The R12000 will debut at 300-MHz on a 0.25-micron, four-layer-metal
CMOS process. The R10000 currently peaks at 200-MHz on a 0.35-micron,
four-layer process. Actually, NEC and Toshiba can produce five metal
layers with their 0.25-micron processes, but Mips engineers limited
themselves to four layers to accelerate the production schedule. They
could press the optional fifth layer into service if they encounter
problems with the initial samples.

At four layers, the R12000's die area is 204 square millimeters --
roughly one-third smaller than the R10000, even though the new chip
has about 100,000 more transistors (6.9 million total).

Sometime in 1999 or 2000, the next-generation 0.18-micron processes
should become available, along with at least six layers of metal
interconnects. Those advances will greatly shrink the R12000 and
permit even higher clock speeds (over 400-MHz), lower operating
voltages, and reduced power consumption.

At 0.25 micron, with a 2.5-V core and 1.5-V I/O, the first production
version of the R12000 should dissipate about 20 W. It will first
appear in a 600-pin ceramic land grid array (CLGA) package, but it
will soon afterward adopt the more popular ball grid array (BGA).
It's pin-compatible with the R10000.


Like Father, Like Son 

The R12000 retains the basic 64-bit core of the R10000, which was the
first single-chip superscalar processor from Mips. It can execute up
to five instructions per cycle and retire up to four per cycle using
its two integer units, two FPUs, and load/store unit, as shown in the
figure "R12000 Microarchitecture" . The processor's minimum pipeline
depth is five stages.

The R12000 can execute instructions out of order, dynamically predict
branches, and speculatively execute instructions up to four branches
deep. It has 64 integer registers and 64FP registers (each 64 bits
wide), which the CPU dynamically renames to represent the
architectural set of 32 integer and 32FP registers.

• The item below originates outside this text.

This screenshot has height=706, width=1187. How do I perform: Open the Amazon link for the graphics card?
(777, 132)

It adheres to the
64-bit Mips 4 architecture, and Mips says that binaries optimized for
the R10000 should run even better on the R12000 without recompiling.

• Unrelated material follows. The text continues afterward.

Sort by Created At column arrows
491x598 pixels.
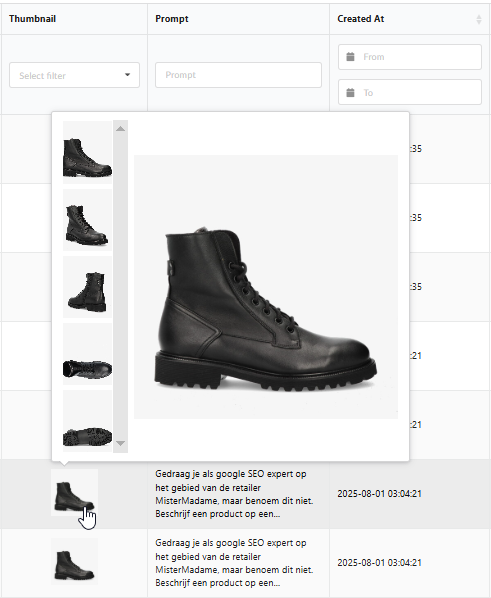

Even the Level 1(L1) caches remain unchanged, bucking the tren d
toward more on-chip memory. However, the caches are respectfully
large to begin with: 32KB each for instructions and data, twice as
much as on a Pentium II.

One of the most significant changes in the R12000 is that it can
juggle 50 percent more pending instructions than an R10000 while
reordering the instruction stream. In effect, this opens a larger
window onto the executing program and gives the R12000 more
flexibility to rearrange the instructions in the most efficient order
to keep its execution units busy.

Here's how it works. The CPU maintains a list of occupied registers,
called the active list .  Registers on the active list can have two
states: active (currently in use by an executing instruction) or
completed (the final result of an executed instruction). When a
completed result retires, the register is free to handle a new
instruction, so the CPU removes it from the active list. The more
instructions the CPU can maintain on the active list, the larger the
chunk of code it can r eorder to optimize the instruction stream. The
R10000 maintains an active list of 32 instructions; the R12000
increases that number to 48.

Mips also added a branch target buffer (BTB) and quadrupled the size
of the branch-prediction table. The BTB is a 32-entry, two-way
set-associative cache that holds the target addresses of branches.
Most of the time, the R12000 finds the target address it needs in
this cache instead of fetching from the L1 cache.

The branch-prediction table now holds 2048 entries instead of 512.
Each entry is a 2-bit value that predicts the outcome of a branch
instruction. Two bits allow four possibilities: strongly taken,
weakly taken, weakly not taken, and strongly not taken. The CPU
dynamically adjusts those predictions by watching the outcomes of
previous branches.

Likewise, Mips doubled the size of the way-prediction table for the
Level 2 (L2) cache; it now holds 16,384 entries. This table allows
the CPU to fetch things more quickly from the cache.  Because the
cache is two-way set-associative, the CPU loads two lines of
instructions and data during each fetch, one after the other. The
way-prediction table helps the CPU decide which line to load first.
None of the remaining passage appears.